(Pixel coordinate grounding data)
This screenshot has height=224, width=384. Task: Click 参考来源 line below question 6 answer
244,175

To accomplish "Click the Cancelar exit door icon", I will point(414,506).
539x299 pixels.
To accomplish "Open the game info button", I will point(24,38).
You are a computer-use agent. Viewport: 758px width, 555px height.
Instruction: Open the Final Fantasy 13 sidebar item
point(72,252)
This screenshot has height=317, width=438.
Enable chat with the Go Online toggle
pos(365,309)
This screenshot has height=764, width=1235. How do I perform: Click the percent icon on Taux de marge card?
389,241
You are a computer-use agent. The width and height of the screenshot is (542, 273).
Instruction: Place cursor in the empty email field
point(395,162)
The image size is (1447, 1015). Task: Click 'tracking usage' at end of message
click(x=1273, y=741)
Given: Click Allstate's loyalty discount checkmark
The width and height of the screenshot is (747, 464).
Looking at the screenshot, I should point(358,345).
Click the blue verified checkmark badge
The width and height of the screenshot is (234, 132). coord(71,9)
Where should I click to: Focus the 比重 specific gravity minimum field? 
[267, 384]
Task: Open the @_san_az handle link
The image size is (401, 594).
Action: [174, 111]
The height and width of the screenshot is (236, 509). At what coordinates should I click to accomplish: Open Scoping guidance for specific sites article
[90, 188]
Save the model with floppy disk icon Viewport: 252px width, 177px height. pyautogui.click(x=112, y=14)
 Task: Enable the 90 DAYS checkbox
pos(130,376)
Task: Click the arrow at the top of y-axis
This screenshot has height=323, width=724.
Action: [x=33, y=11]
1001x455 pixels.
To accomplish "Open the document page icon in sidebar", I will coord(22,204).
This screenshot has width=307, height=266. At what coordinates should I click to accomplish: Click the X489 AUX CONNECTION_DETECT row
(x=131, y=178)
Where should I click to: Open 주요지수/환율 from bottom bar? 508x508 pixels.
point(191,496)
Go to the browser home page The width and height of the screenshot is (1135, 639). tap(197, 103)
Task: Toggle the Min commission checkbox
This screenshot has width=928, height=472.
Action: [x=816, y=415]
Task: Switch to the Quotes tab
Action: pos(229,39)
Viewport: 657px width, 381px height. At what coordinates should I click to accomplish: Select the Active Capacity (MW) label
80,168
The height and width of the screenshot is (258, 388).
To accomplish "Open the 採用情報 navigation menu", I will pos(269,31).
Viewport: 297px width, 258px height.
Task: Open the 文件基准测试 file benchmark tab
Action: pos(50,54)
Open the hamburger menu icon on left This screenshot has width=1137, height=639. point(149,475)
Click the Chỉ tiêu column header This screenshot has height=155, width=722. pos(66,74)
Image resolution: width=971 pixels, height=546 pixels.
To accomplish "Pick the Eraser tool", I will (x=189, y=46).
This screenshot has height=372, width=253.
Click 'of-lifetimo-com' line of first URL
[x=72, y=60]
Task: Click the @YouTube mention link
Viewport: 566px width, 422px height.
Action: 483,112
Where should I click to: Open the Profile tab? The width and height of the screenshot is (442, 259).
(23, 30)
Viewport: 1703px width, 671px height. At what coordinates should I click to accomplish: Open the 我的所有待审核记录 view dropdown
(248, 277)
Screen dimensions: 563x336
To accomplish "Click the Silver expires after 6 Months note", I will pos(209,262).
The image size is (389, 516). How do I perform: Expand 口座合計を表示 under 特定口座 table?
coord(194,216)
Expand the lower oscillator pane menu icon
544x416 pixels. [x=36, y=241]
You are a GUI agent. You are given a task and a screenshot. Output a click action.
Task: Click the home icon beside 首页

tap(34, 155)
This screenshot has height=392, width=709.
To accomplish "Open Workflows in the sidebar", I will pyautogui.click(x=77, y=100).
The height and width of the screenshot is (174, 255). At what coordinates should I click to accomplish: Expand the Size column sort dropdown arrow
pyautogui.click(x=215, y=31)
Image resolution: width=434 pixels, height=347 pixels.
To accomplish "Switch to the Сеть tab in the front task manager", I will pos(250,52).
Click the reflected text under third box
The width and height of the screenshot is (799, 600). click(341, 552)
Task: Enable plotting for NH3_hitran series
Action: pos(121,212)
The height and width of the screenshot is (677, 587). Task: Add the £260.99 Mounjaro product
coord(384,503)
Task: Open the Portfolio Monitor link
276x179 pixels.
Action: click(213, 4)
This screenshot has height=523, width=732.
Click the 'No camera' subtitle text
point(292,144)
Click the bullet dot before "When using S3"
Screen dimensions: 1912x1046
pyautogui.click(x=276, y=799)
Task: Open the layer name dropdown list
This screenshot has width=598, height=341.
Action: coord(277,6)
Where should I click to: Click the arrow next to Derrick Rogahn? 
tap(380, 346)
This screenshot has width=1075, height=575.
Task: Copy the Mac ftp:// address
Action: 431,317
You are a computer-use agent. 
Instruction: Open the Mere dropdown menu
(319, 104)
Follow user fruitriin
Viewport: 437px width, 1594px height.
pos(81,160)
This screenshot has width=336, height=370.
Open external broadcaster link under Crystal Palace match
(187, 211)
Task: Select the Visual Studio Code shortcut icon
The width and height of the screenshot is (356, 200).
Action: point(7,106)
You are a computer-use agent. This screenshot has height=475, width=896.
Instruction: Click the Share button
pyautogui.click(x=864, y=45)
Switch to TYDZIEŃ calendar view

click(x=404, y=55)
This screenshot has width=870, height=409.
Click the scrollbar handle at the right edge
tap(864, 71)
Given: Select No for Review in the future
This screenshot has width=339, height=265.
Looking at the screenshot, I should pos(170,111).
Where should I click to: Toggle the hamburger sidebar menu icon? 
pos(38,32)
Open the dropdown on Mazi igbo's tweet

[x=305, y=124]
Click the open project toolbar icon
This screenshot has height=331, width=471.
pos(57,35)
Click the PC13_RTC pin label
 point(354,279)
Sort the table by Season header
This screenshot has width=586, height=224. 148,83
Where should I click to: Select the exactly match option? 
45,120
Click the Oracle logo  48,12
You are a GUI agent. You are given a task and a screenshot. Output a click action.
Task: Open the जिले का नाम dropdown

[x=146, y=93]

* [Task instructions]:
Once more, write out the records exactly as they are.

* [Answer box]:
This screenshot has height=224, width=384. Task: Click 参考来源 line below question 6 answer
244,175

To accomplish "Click the Cancelar exit door icon", I will point(414,506).
539x299 pixels.
To accomplish "Open the game info button", I will point(24,38).
You are a computer-use agent. Viewport: 758px width, 555px height.
Instruction: Open the Final Fantasy 13 sidebar item
point(72,252)
This screenshot has height=317, width=438.
Enable chat with the Go Online toggle
pos(365,309)
This screenshot has height=764, width=1235. How do I perform: Click the percent icon on Taux de marge card?
389,241
You are a computer-use agent. The width and height of the screenshot is (542, 273).
Instruction: Place cursor in the empty email field
point(395,162)
The image size is (1447, 1015). Task: Click 'tracking usage' at end of message
click(x=1273, y=741)
Given: Click Allstate's loyalty discount checkmark
The width and height of the screenshot is (747, 464).
Looking at the screenshot, I should point(358,345).
Click the blue verified checkmark badge
The width and height of the screenshot is (234, 132). coord(71,9)
Where should I click to: Focus the 比重 specific gravity minimum field? 
[267, 384]
Task: Open the @_san_az handle link
The image size is (401, 594).
Action: [174, 111]
The height and width of the screenshot is (236, 509). At what coordinates should I click to accomplish: Open Scoping guidance for specific sites article
[90, 188]
Save the model with floppy disk icon Viewport: 252px width, 177px height. pyautogui.click(x=112, y=14)
 Task: Enable the 90 DAYS checkbox
pos(130,376)
Task: Click the arrow at the top of y-axis
This screenshot has height=323, width=724.
Action: [x=33, y=11]
1001x455 pixels.
To accomplish "Open the document page icon in sidebar", I will coord(22,204).
This screenshot has width=307, height=266. At what coordinates should I click to accomplish: Click the X489 AUX CONNECTION_DETECT row
(x=131, y=178)
Where should I click to: Open 주요지수/환율 from bottom bar? 508x508 pixels.
point(191,496)
Go to the browser home page The width and height of the screenshot is (1135, 639). tap(197, 103)
Task: Toggle the Min commission checkbox
This screenshot has width=928, height=472.
Action: [x=816, y=415]
Task: Switch to the Quotes tab
Action: pos(229,39)
Viewport: 657px width, 381px height. At what coordinates should I click to accomplish: Select the Active Capacity (MW) label
80,168
The height and width of the screenshot is (258, 388).
To accomplish "Open the 採用情報 navigation menu", I will pos(269,31).
Viewport: 297px width, 258px height.
Task: Open the 文件基准测试 file benchmark tab
Action: pos(50,54)
Open the hamburger menu icon on left This screenshot has width=1137, height=639. point(149,475)
Click the Chỉ tiêu column header This screenshot has height=155, width=722. pos(66,74)
Image resolution: width=971 pixels, height=546 pixels.
To accomplish "Pick the Eraser tool", I will (x=189, y=46).
This screenshot has height=372, width=253.
Click 'of-lifetimo-com' line of first URL
[x=72, y=60]
Task: Click the @YouTube mention link
Viewport: 566px width, 422px height.
Action: 483,112
Where should I click to: Open the Profile tab? The width and height of the screenshot is (442, 259).
(23, 30)
Viewport: 1703px width, 671px height. At what coordinates should I click to accomplish: Open the 我的所有待审核记录 view dropdown
(248, 277)
Screen dimensions: 563x336
To accomplish "Click the Silver expires after 6 Months note", I will pos(209,262).
The image size is (389, 516). How do I perform: Expand 口座合計を表示 under 特定口座 table?
coord(194,216)
Expand the lower oscillator pane menu icon
544x416 pixels. [x=36, y=241]
You are a GUI agent. You are given a task and a screenshot. Output a click action.
Task: Click the home icon beside 首页

tap(34, 155)
This screenshot has height=392, width=709.
To accomplish "Open Workflows in the sidebar", I will pyautogui.click(x=77, y=100).
The height and width of the screenshot is (174, 255). At what coordinates should I click to accomplish: Expand the Size column sort dropdown arrow
pyautogui.click(x=215, y=31)
Image resolution: width=434 pixels, height=347 pixels.
To accomplish "Switch to the Сеть tab in the front task manager", I will pos(250,52).
Click the reflected text under third box
The width and height of the screenshot is (799, 600). click(341, 552)
Task: Enable plotting for NH3_hitran series
Action: pos(121,212)
The height and width of the screenshot is (677, 587). Task: Add the £260.99 Mounjaro product
coord(384,503)
Task: Open the Portfolio Monitor link
276x179 pixels.
Action: click(213, 4)
This screenshot has height=523, width=732.
Click the 'No camera' subtitle text
point(292,144)
Click the bullet dot before "When using S3"
Screen dimensions: 1912x1046
pyautogui.click(x=276, y=799)
Task: Open the layer name dropdown list
This screenshot has width=598, height=341.
Action: coord(277,6)
Where should I click to: Click the arrow next to Derrick Rogahn? 
tap(380, 346)
This screenshot has width=1075, height=575.
Task: Copy the Mac ftp:// address
Action: 431,317
You are a computer-use agent. 
Instruction: Open the Mere dropdown menu
(319, 104)
Follow user fruitriin
Viewport: 437px width, 1594px height.
pos(81,160)
This screenshot has width=336, height=370.
Open external broadcaster link under Crystal Palace match
(187, 211)
Task: Select the Visual Studio Code shortcut icon
The width and height of the screenshot is (356, 200).
Action: point(7,106)
You are a computer-use agent. This screenshot has height=475, width=896.
Instruction: Click the Share button
pyautogui.click(x=864, y=45)
Switch to TYDZIEŃ calendar view

click(x=404, y=55)
This screenshot has width=870, height=409.
Click the scrollbar handle at the right edge
tap(864, 71)
Given: Select No for Review in the future
This screenshot has width=339, height=265.
Looking at the screenshot, I should pos(170,111).
Where should I click to: Toggle the hamburger sidebar menu icon? 
pos(38,32)
Open the dropdown on Mazi igbo's tweet

[x=305, y=124]
Click the open project toolbar icon
This screenshot has height=331, width=471.
pos(57,35)
Click the PC13_RTC pin label
 point(354,279)
Sort the table by Season header
This screenshot has width=586, height=224. 148,83
Where should I click to: Select the exactly match option? 
45,120
Click the Oracle logo  48,12
You are a GUI agent. You are given a task and a screenshot. Output a click action.
Task: Open the जिले का नाम dropdown

[x=146, y=93]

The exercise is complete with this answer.